Copy all of the records below word for word, leaving out nothing and changing nothing.

* _SUPPLIED MATERIAL_
<<<<

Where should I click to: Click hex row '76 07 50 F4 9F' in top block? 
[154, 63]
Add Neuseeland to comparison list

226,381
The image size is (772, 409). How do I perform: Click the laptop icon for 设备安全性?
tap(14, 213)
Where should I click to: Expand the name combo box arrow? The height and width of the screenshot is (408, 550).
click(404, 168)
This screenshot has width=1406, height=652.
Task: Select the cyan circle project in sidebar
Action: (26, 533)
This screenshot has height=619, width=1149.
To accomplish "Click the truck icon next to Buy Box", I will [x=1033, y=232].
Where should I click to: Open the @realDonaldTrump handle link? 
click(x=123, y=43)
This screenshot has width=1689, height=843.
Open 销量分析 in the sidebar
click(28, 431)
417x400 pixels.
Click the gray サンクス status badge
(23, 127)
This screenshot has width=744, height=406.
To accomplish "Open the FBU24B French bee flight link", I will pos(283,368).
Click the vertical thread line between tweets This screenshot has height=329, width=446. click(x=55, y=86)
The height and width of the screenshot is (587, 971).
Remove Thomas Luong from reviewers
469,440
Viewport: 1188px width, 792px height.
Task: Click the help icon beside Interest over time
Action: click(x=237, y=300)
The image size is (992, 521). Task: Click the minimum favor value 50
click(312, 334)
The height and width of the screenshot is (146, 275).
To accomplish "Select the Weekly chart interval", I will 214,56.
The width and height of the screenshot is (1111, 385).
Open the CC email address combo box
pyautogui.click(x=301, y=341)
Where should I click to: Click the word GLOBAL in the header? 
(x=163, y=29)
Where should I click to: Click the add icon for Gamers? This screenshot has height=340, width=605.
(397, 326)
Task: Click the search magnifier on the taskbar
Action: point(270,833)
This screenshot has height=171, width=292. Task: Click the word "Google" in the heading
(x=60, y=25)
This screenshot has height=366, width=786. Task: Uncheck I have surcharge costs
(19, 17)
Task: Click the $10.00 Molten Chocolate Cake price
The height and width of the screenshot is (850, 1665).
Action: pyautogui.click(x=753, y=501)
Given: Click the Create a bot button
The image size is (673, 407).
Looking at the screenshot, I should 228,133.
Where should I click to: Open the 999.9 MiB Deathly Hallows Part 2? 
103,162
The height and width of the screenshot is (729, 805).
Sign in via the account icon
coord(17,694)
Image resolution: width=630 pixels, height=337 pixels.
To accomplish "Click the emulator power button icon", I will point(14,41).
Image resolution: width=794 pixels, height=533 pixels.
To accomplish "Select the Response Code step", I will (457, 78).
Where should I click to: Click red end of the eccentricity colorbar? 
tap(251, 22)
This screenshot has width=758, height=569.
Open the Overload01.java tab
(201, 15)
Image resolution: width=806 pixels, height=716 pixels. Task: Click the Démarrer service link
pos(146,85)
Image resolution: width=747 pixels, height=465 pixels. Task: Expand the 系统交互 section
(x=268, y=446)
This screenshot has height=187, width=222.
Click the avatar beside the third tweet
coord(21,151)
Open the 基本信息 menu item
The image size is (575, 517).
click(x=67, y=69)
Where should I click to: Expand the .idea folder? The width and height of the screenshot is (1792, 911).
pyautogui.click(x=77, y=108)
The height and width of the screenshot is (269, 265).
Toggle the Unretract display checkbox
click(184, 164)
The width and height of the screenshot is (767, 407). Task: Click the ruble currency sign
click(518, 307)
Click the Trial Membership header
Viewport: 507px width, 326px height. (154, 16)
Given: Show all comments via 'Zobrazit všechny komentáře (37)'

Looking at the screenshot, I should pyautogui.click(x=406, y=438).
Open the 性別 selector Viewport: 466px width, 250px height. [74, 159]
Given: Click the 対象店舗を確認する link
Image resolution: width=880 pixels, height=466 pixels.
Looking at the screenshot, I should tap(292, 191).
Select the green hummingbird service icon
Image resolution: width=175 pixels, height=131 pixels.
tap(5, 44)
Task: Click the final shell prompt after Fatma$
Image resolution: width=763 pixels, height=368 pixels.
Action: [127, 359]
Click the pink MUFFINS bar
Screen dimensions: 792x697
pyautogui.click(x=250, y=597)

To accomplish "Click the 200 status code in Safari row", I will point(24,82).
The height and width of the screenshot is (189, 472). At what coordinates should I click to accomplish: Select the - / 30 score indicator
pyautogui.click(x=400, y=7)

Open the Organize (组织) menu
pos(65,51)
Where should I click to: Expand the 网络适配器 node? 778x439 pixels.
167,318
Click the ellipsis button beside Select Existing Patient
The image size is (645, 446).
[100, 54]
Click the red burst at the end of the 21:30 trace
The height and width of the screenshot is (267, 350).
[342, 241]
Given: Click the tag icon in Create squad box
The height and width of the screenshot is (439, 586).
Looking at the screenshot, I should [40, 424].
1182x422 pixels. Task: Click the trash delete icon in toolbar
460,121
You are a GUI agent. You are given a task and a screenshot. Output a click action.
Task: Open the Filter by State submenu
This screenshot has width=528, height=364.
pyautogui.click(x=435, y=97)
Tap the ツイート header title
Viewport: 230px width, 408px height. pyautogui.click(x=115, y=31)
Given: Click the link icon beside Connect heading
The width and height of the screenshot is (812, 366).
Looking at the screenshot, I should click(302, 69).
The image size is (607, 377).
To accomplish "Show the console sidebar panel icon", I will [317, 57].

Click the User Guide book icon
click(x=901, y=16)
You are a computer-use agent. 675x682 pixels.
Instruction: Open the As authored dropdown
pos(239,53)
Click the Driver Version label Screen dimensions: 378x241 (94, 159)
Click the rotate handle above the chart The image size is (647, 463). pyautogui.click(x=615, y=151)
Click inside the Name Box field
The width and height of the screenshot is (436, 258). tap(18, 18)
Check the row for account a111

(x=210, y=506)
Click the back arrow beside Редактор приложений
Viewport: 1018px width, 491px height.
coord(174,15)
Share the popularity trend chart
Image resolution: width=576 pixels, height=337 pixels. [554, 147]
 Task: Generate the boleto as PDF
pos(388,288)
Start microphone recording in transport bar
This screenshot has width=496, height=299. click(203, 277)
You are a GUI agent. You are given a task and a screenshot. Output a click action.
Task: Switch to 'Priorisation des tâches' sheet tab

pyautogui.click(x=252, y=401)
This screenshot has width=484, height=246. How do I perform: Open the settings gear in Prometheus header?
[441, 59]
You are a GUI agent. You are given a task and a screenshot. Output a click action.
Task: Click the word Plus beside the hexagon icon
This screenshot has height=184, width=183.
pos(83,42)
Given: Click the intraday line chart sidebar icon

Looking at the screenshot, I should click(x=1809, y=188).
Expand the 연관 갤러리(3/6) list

>>>>

* _RESULT FOR THIS TASK_
Where should I click to: Click hex row '76 07 50 F4 9F' in top block? 
[154, 63]
Add Neuseeland to comparison list

226,381
The image size is (772, 409). How do I perform: Click the laptop icon for 设备安全性?
tap(14, 213)
Where should I click to: Expand the name combo box arrow? The height and width of the screenshot is (408, 550).
click(404, 168)
This screenshot has width=1406, height=652.
Task: Select the cyan circle project in sidebar
Action: (26, 533)
This screenshot has height=619, width=1149.
To accomplish "Click the truck icon next to Buy Box", I will [x=1033, y=232].
Where should I click to: Open the @realDonaldTrump handle link? 
click(x=123, y=43)
This screenshot has width=1689, height=843.
Open 销量分析 in the sidebar
click(28, 431)
417x400 pixels.
Click the gray サンクス status badge
(23, 127)
This screenshot has width=744, height=406.
To accomplish "Open the FBU24B French bee flight link", I will pos(283,368).
Click the vertical thread line between tweets This screenshot has height=329, width=446. click(x=55, y=86)
The height and width of the screenshot is (587, 971).
Remove Thomas Luong from reviewers
469,440
Viewport: 1188px width, 792px height.
Task: Click the help icon beside Interest over time
Action: click(x=237, y=300)
The image size is (992, 521). Task: Click the minimum favor value 50
click(312, 334)
The height and width of the screenshot is (146, 275).
To accomplish "Select the Weekly chart interval", I will 214,56.
The width and height of the screenshot is (1111, 385).
Open the CC email address combo box
pyautogui.click(x=301, y=341)
Where should I click to: Click the word GLOBAL in the header? 
(x=163, y=29)
Where should I click to: Click the add icon for Gamers? This screenshot has height=340, width=605.
(397, 326)
Task: Click the search magnifier on the taskbar
Action: point(270,833)
This screenshot has height=171, width=292. Task: Click the word "Google" in the heading
(x=60, y=25)
This screenshot has height=366, width=786. Task: Uncheck I have surcharge costs
(19, 17)
Task: Click the $10.00 Molten Chocolate Cake price
The height and width of the screenshot is (850, 1665).
Action: pyautogui.click(x=753, y=501)
Given: Click the Create a bot button
The image size is (673, 407).
Looking at the screenshot, I should 228,133.
Where should I click to: Open the 999.9 MiB Deathly Hallows Part 2? 
103,162
The height and width of the screenshot is (729, 805).
Sign in via the account icon
coord(17,694)
Image resolution: width=630 pixels, height=337 pixels.
To accomplish "Click the emulator power button icon", I will point(14,41).
Image resolution: width=794 pixels, height=533 pixels.
To accomplish "Select the Response Code step", I will (457, 78).
Where should I click to: Click red end of the eccentricity colorbar? 
tap(251, 22)
This screenshot has width=758, height=569.
Open the Overload01.java tab
(201, 15)
Image resolution: width=806 pixels, height=716 pixels. Task: Click the Démarrer service link
pos(146,85)
Image resolution: width=747 pixels, height=465 pixels. Task: Expand the 系统交互 section
(x=268, y=446)
This screenshot has height=187, width=222.
Click the avatar beside the third tweet
coord(21,151)
Open the 基本信息 menu item
The image size is (575, 517).
click(x=67, y=69)
Where should I click to: Expand the .idea folder? The width and height of the screenshot is (1792, 911).
pyautogui.click(x=77, y=108)
The height and width of the screenshot is (269, 265).
Toggle the Unretract display checkbox
click(184, 164)
The width and height of the screenshot is (767, 407). Task: Click the ruble currency sign
click(518, 307)
Click the Trial Membership header
Viewport: 507px width, 326px height. (154, 16)
Given: Show all comments via 'Zobrazit všechny komentáře (37)'

Looking at the screenshot, I should pyautogui.click(x=406, y=438).
Open the 性別 selector Viewport: 466px width, 250px height. [74, 159]
Given: Click the 対象店舗を確認する link
Image resolution: width=880 pixels, height=466 pixels.
Looking at the screenshot, I should tap(292, 191).
Select the green hummingbird service icon
Image resolution: width=175 pixels, height=131 pixels.
tap(5, 44)
Task: Click the final shell prompt after Fatma$
Image resolution: width=763 pixels, height=368 pixels.
Action: [127, 359]
Click the pink MUFFINS bar
Screen dimensions: 792x697
pyautogui.click(x=250, y=597)

To accomplish "Click the 200 status code in Safari row", I will point(24,82).
The height and width of the screenshot is (189, 472). At what coordinates should I click to accomplish: Select the - / 30 score indicator
pyautogui.click(x=400, y=7)

Open the Organize (组织) menu
pos(65,51)
Where should I click to: Expand the 网络适配器 node? 778x439 pixels.
167,318
Click the ellipsis button beside Select Existing Patient
The image size is (645, 446).
[100, 54]
Click the red burst at the end of the 21:30 trace
The height and width of the screenshot is (267, 350).
[342, 241]
Given: Click the tag icon in Create squad box
The height and width of the screenshot is (439, 586).
Looking at the screenshot, I should [40, 424].
1182x422 pixels. Task: Click the trash delete icon in toolbar
460,121
You are a GUI agent. You are given a task and a screenshot. Output a click action.
Task: Open the Filter by State submenu
This screenshot has width=528, height=364.
pyautogui.click(x=435, y=97)
Tap the ツイート header title
Viewport: 230px width, 408px height. pyautogui.click(x=115, y=31)
Given: Click the link icon beside Connect heading
The width and height of the screenshot is (812, 366).
Looking at the screenshot, I should click(302, 69).
The image size is (607, 377).
To accomplish "Show the console sidebar panel icon", I will [317, 57].

Click the User Guide book icon
click(x=901, y=16)
You are a computer-use agent. 675x682 pixels.
Instruction: Open the As authored dropdown
pos(239,53)
Click the Driver Version label Screen dimensions: 378x241 (94, 159)
Click the rotate handle above the chart The image size is (647, 463). pyautogui.click(x=615, y=151)
Click inside the Name Box field
The width and height of the screenshot is (436, 258). tap(18, 18)
Check the row for account a111

(x=210, y=506)
Click the back arrow beside Редактор приложений
Viewport: 1018px width, 491px height.
coord(174,15)
Share the popularity trend chart
Image resolution: width=576 pixels, height=337 pixels. [554, 147]
 Task: Generate the boleto as PDF
pos(388,288)
Start microphone recording in transport bar
This screenshot has width=496, height=299. click(203, 277)
You are a GUI agent. You are given a task and a screenshot. Output a click action.
Task: Switch to 'Priorisation des tâches' sheet tab

pyautogui.click(x=252, y=401)
This screenshot has width=484, height=246. How do I perform: Open the settings gear in Prometheus header?
[441, 59]
You are a GUI agent. You are given a task and a screenshot. Output a click action.
Task: Click the word Plus beside the hexagon icon
This screenshot has height=184, width=183.
pos(83,42)
Given: Click the intraday line chart sidebar icon

Looking at the screenshot, I should click(x=1809, y=188).
Expand the 연관 갤러리(3/6) list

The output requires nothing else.